Data is representation, and the OMB guidelines are beginning to put that into practice

Manann Donoghoe 

Data points represent people and communities. And in a world increasingly influenced by data, it’s more important than ever to ensure that the ways we represent diverse groups within public data are effective and equitable. OMB’s changes are moving in the right direction.

In an increasingly diverse America, there are symbolic and psychological gains from enabling more people not to have to tick the “other” box. Not everybody sees themselves represented the way that I do on surveys and censuses. My race and ethnicity category—white, Irish descent—is a baseline category on almost every form I’ve filled out. For me, completing a survey does not provoke reflections on identity or belonging, and that’s a privilege easily taken for granted. For the large number of Americans who don’t identify with the previous racial categories, including many Latinos and individuals from the Middle East and North Africa, these changes will likely be welcomed.

There are also policy gains from more inclusive federal data. When groups are excluded from data, they can be invisibilized—omitted from sampling in survey design, and thus excluded from research processes and policy design. This regularly happens with monolithic categories such as “Latino,” which spans ethnic groups across South and Central America with markedly different histories, experiences, and challenges within the U.S.

In my area of expertise (climate and environmental justice), having an accurate and detailed understanding of race and ethnicity is increasingly crucial for designing policy that can direct resources to underrepresented groups. In the U.S., environmental injustices are highly correlated with race and ethnicity.
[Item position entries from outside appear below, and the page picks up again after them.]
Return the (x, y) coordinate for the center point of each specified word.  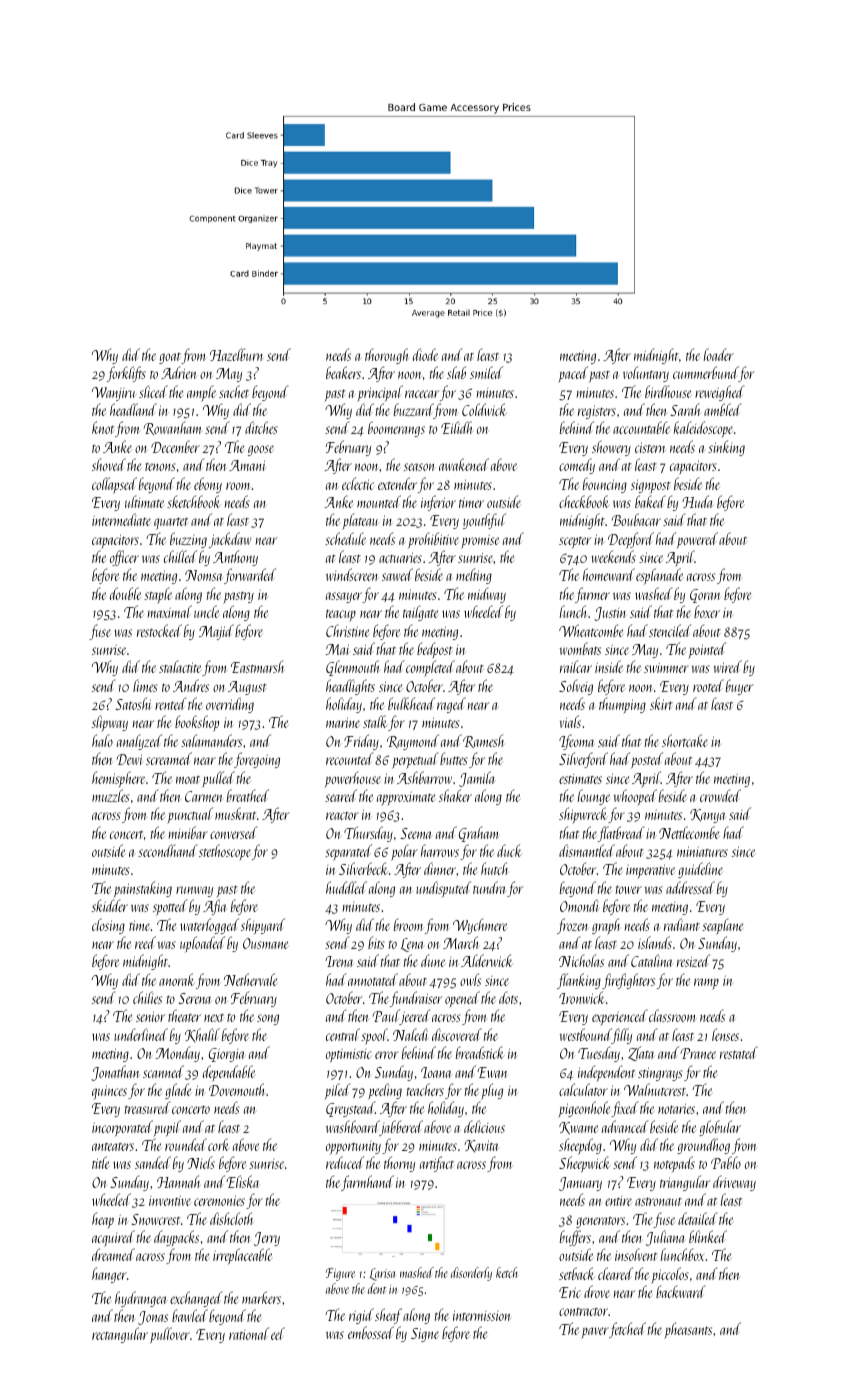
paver (595, 1333)
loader (719, 354)
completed (430, 668)
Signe (425, 1335)
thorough (386, 356)
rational (249, 1333)
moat (188, 780)
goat (170, 358)
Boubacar (636, 519)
Having a more comprehensive understanding of demographic data, especially at the local level, can help policymakers identify overburdened populations and ensure that our policies and decisionmaking processes accurately respond to their unique vulnerabilities, concerns, and perspectives. OMB’s changes will help researchers like myself, civic organizations, and policymakers better understand environmental injustices and their solutions for a greater diversity of Americans.

Adding granularity to surveys may introduce data complications

Carol Graham 

While I am very supportive of the effort to increase the representation of different racial and cultural groups in OMB’s surveys, I also want to raise a note of caution about doing so. In my long experience with survey design and research (most recently in the field of well-being economics), I have found that there is always a trade-off between adding complexity and granularity to surveys and the logistics of administering them and using the results for comparisons across places and cohorts and over time. In terms of administration—i.e., fielding the surveys—too much length and complexity tend to reduce response rates, as the longer and more complex they are, the less likely people will be willing to respond. In terms of comparisons, it is key to keep a core group of measures consistent over time—a core that can be supplemented by new measures and metrics, but should not be replaced unless absolutely necessary.

The risk is that the new data will not be comparable across cohorts and over time, which would result in the loss of valuable information and lessons. The addition of Hispanic and Latino as an ethnicity in addition to a race, for example, has created confusion and a lack of comparability in many instances (accepting that there are also obvious benefits).

Thus, any discussion of how many and which new indicators to add to the OMB guidelines should take those tradeoffs into account. In my most recent experience in trying to design and include measures of community well-being in addition to individual well-being in the guidelines for statistical offices around the world, there is no magic bullet. But there is some consensus on the need to retain a core group of the original measures in surveys, as well as the option to include additional metrics in modules designed to achieve the new objectives. At the least, this is one way to think about proceeding, and also allows for the ability to test the robustness and reliability of the new metrics.